By the way, I believe most Americans (including “academics”) don’t know who Derrida is and only a few have read him. Which is quite alright. I myself have not read many great authors.
It seems to me quite obvious that everyone (especially the poor) are much better off now than in Austen’s time, and that inequality has decreased substantially since then as well. Does Piketty say otherwise? I understood (from commentary; have not ready myself) Piketty’s point was that inequality has started increasing again since the 1980s due to tremendous income growth at the top (I understood that the highest income groups have captured virtually all of the income gains since that time). Is this understanding wrong?
philg: Hopefully that increase in food stamp spending did some good for the recipients, but it certainly wouldn’t do much to address growing inequality.
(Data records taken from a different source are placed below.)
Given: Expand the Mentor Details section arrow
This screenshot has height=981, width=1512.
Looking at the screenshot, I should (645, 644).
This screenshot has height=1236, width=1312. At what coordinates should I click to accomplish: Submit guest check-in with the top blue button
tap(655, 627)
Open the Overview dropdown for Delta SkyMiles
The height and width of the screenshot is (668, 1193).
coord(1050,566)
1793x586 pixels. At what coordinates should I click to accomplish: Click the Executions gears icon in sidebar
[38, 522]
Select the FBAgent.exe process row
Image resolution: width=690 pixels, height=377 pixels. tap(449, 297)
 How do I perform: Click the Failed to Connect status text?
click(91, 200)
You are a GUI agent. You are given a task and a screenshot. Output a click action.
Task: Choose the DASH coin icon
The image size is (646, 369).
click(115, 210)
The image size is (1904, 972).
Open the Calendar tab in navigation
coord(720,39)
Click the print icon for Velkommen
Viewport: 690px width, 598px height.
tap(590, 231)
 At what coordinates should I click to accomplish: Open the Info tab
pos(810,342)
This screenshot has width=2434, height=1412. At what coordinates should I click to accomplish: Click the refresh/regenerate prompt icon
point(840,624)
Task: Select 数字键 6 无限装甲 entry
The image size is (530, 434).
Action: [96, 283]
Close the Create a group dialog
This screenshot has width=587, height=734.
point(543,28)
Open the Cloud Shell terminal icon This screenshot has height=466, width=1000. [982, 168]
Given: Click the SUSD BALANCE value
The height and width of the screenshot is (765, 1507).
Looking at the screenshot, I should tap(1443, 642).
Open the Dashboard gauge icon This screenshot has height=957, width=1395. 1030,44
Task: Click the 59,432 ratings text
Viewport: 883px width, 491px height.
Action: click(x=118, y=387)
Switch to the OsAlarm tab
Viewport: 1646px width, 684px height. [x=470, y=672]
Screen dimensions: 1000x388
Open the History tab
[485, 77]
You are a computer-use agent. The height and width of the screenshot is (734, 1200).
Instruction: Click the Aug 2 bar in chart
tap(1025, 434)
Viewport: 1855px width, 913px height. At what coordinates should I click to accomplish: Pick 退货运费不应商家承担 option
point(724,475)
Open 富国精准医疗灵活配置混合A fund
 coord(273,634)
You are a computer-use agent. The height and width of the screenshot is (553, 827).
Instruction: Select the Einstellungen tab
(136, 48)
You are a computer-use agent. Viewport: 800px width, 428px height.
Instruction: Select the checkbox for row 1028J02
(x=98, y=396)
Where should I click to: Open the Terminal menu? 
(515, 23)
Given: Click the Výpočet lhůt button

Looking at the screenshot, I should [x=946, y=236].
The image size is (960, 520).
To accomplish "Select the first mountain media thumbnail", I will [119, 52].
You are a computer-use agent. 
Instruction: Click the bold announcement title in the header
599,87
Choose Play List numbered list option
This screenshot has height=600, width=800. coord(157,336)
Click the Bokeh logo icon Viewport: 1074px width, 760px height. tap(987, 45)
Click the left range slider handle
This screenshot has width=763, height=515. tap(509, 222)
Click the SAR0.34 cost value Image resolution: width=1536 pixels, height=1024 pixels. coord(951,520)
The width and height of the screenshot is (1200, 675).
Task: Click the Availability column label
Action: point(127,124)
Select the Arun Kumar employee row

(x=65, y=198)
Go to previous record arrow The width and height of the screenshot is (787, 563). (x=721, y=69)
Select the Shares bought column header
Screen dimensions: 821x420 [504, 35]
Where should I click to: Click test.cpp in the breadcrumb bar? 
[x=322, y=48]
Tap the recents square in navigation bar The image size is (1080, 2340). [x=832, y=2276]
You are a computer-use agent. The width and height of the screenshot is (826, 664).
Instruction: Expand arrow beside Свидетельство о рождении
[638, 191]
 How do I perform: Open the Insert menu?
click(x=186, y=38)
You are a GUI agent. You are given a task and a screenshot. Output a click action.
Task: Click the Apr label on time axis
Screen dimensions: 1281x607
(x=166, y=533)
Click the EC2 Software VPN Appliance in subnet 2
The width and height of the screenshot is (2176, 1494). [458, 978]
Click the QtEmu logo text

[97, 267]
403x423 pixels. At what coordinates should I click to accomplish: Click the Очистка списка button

A 45 billion dollar nominal increase in spending is minuscule compared with the 12 trillion dollar growth in nominal gdp over the same time period.
Assuming that a pound then still corresponded to a pound of silver ($312 at today’s rate), an Austen minimum income would correspond to 150-300 thousand dollars. Post-tax, I presume.
Anonymous: yes, that’s correct. Piketty describes inequality as dropping dramatically in the aftermath of World Wars I and II, and then rising again more recently as economic growth has slowed. He suggests that as inequality continues to rise, we may return to the situation described by the character Vautrin in Balzac’s Pere Goriot, where obtaining a fortune through inheritance or marriage — or a paternity suit, as Philip would no doubt point out — may become more lucrative than all but the most successful careers.
Piketty spends some time describing increasing inequality in labor income at the very top (in particular, soaring executive pay, which Philip has commented on before). Figure 8.5 shows that in the US, the share of total pre-tax national income received by the top 10% rose from less than 35% in the 1970s to nearly 50% in the 2000s and 2010s. Figure 8.6 shows that the top 1% received most of the increase.
But he spends considerably more time discussing the implications of slowing economic growth. If the average return on capital (from interest, rents, dividends, capital appreciation, etc.) is 4 or 5%, while the growth of the overall economy is only 1-2%, then capital will become more and more concentrated. Table 7.2 shows that even in egalitarian Scandinavia in the 1970s and 1980s, the top 10% owned 50% of total national capital; that rises to 70% in the US today. (In prewar Europe, the figure was 80-90%, so we’re not there yet.)
If I inherit a billion dollars, I don’t need any particular business talent to keep it growing: I just put half in a broad stock market index fund and half in bonds. If I can get 4-5%, that’s 40-50 million dollars a year. If I save most of the growth, then in 30 years (one generation) it should double twice, to about four billion dollars. Pass along to my 1-4 children, repeat. At the top, this starts to look a lot like an aristocratic society.
Here in Canada, where we don’t have the history of revolutionary egalitarianism of the US or France, and where the influence of money in politics is limited, my guess is that we would just shrug and use progressive taxes to redistribute the income from capital, rather than trying to redistribute the capital itself.